Der Immobilien-Makler, Reality-TV-Star und mutmaßliche Milliardär hat innerhalb eines Jahres im Weißen Haus in fast jeder Hinsicht neue Maßstäbe gesetzt. Wo soll man da anfangen, wo aufhören? Unzählige Berichte liefern Belege dafür, dass dieser Mann für jedes öffentliche Amt vollkommen ungeeignet ist.
Ohne den Hauch von Hemmungen lebt er täglich seine Primitivität aus. Mitarbeiter im Weißen Haus behandeln ihn wie einen kindischen Choleriker, dessen Wutanfälle ebenso unkontrollierbar sind wie seine grenzenlose Ignoranz. Immer aufs Neue unterbietet er sein ohnehin enorm tiefes Niveau mit Peinlichkeiten zum Fremdschämen. Zuletzt prahlte er mit der Größe seines Atomknopfes (den es gar nicht gibt) und bescheinigte sich selbst, ein „äußerst stabiles Genie“zu sein.

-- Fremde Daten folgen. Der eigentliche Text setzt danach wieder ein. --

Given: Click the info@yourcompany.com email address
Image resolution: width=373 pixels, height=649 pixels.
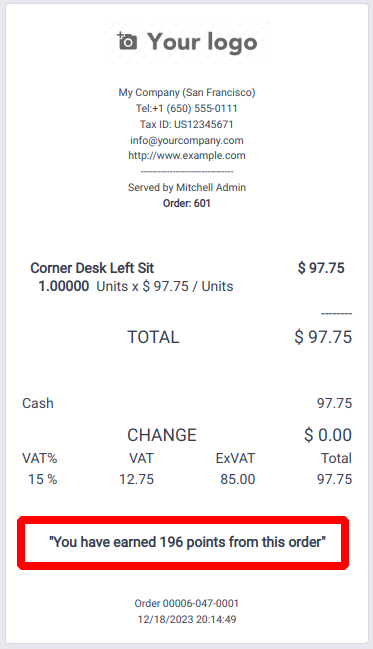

Doch Trump vorwiegend als Witzfigur zu sehen, die im Bademantel durchs Weiße Haus irrt und abends um halb sieben mit einem Cheeseburger vor seinen drei XXL-Fernsehern im Bett liegt und bizarres Zeug twittert, wäre ein fataler Irrtum. Denn der Mann an der Spitze der ältesten modernen Demokratie der Welt ist dabei, unser Verständnis von Politik nachhaltig zu verzerren. Das Amt hat nicht ihn verändert, wie viele vor einem Jahr noch inständig hofften. Er hat das Amt verändert. Er hat es geschrumpft und auf unabsehbare Zeit schwer beschädigt. Auf seinem Kompass steht nicht richtig oder falsch. Auf seinem Kompass steht nur: Trump. US-Medien haben ausgerechnet, dass der Präsident in seinem ersten Jahr im Oval Office im Durchschnitt mehr als fünf Lügen oder Unwahrheiten in die Welt gesetzt hat – pro Tag. Die Zahl seiner Skandale ist ebenso schwindelerregend. Die Frage, ob er und Teile seiner Administration eine Art fünfte Kolonne Russlands sind, ist bis auf Weiteres offen. Fest steht dagegen: Auch bei Neonazis, findet er, gebe es „sehr feine Leute“, Afrika besteht für den 71-Jährigen aus „shithole countries“und wo er Frauen am liebsten begrapscht, muss hier nicht wiederholt werden. Wie ist es möglich, dass ein gewählter Politiker all das übersteht? Nach den Maßstäben, die vor ihm galten, müsste er längst wieder in Vollzeit an seinem gefakten Golf-Handicap arbeiten. Der Satiriker John Oliver hat dafür in seiner Late-Night-Show auf HBO die bislang eingängigste Erklärung geliefert: „Trump hat nicht eine verrückte Sache gesagt, sondern Tausende. Es ist das Prinzip des Nagelbetts: Wenn du auf einen Nagel trittst, tut es schrecklich weh. Wenn du auf tausend Nägel trittst, ragt keiner heraus und dir geht es gut.“
Während die Mehrheit der Beobachter auf Trumps schrecklich unterhaltsame One-ManShow starrt, baut seine Regierungsmannschaft, vorwiegend steinreiche weiße Lobbyisten, das Land fast unbemerkt gemäß ihren Geschäftsinteressen um. Bei Umweltschutz, Verbraucherschutz und öffentlicher Bildung wird die Kettensäge angeworfen – weg damit! Als Dank stimmen seine Minister in Kabinettssitzungen schon mal öffentlich ein Gebet an, in dem sie Gott dafür danken, dass er, kein Witz, Trump die Steuerreform ermöglicht hat. Nordkorea lässt grüßen.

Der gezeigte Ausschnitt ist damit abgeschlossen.